Assigned task: Below is a listing. Copy each line of it that holds the word "will".

Record extracts:
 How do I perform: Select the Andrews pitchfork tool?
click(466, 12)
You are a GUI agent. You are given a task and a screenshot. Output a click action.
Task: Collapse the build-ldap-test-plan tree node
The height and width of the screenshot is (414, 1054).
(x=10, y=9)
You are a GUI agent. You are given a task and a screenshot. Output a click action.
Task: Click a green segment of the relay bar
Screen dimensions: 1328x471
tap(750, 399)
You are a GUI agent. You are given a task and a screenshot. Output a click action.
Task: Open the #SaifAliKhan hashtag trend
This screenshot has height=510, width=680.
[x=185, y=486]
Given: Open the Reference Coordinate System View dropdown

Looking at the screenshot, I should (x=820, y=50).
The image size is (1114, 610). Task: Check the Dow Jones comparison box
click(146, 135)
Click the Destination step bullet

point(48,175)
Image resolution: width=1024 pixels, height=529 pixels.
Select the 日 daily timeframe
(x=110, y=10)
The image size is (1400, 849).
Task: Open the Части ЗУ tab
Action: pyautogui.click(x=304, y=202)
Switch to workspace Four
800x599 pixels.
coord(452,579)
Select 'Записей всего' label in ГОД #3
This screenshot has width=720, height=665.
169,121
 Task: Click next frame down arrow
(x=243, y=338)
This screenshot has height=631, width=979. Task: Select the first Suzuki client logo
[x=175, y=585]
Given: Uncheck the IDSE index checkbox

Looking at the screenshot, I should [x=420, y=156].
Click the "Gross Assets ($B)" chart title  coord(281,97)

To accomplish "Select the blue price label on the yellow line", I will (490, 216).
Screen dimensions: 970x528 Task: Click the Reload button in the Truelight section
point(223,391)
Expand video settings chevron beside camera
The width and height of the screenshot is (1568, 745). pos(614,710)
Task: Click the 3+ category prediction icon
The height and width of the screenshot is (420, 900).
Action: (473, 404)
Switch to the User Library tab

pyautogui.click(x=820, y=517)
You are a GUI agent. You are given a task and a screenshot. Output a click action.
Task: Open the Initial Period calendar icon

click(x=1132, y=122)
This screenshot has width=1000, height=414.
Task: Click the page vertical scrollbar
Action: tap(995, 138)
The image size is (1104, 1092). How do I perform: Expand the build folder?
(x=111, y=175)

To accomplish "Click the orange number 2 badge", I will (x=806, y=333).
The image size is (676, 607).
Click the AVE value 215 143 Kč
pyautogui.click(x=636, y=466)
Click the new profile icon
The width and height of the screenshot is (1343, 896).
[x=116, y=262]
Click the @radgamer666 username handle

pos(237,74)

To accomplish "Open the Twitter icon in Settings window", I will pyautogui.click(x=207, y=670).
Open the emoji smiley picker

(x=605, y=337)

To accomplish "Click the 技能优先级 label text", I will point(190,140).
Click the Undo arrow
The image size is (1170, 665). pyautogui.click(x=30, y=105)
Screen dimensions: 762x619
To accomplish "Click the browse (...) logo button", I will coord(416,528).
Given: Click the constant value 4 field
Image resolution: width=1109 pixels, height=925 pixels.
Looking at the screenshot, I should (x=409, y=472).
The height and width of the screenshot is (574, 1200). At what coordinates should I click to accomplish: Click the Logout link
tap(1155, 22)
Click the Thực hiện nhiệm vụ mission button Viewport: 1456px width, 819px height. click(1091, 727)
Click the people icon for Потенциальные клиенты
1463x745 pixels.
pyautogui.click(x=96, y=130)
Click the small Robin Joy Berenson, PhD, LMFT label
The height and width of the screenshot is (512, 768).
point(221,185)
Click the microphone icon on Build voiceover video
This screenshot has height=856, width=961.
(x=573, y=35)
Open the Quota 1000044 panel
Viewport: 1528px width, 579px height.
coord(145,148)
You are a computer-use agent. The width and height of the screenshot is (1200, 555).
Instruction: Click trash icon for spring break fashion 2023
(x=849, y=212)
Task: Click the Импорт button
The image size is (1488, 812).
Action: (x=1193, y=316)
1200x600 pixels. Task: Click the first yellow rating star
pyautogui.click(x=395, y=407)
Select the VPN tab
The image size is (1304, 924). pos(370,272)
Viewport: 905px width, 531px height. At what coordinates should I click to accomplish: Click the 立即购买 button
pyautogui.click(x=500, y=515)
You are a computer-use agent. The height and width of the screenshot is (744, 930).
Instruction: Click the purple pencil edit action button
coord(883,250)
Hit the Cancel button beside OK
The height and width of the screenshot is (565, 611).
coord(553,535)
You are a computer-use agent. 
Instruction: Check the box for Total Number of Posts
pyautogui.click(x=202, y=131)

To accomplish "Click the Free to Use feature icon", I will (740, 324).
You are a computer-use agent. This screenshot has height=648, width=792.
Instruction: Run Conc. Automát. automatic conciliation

Output for this exercise:
To accomplish "Select the blue price label on the yellow line", I will (490, 216).
To accomplish "Click the orange number 2 badge", I will (x=806, y=333).
To accomplish "Open the Twitter icon in Settings window", I will pyautogui.click(x=207, y=670).
To accomplish "Click the 技能优先级 label text", I will point(190,140).
To accomplish "Click the browse (...) logo button", I will coord(416,528).
To accomplish "Click the Free to Use feature icon", I will (740, 324).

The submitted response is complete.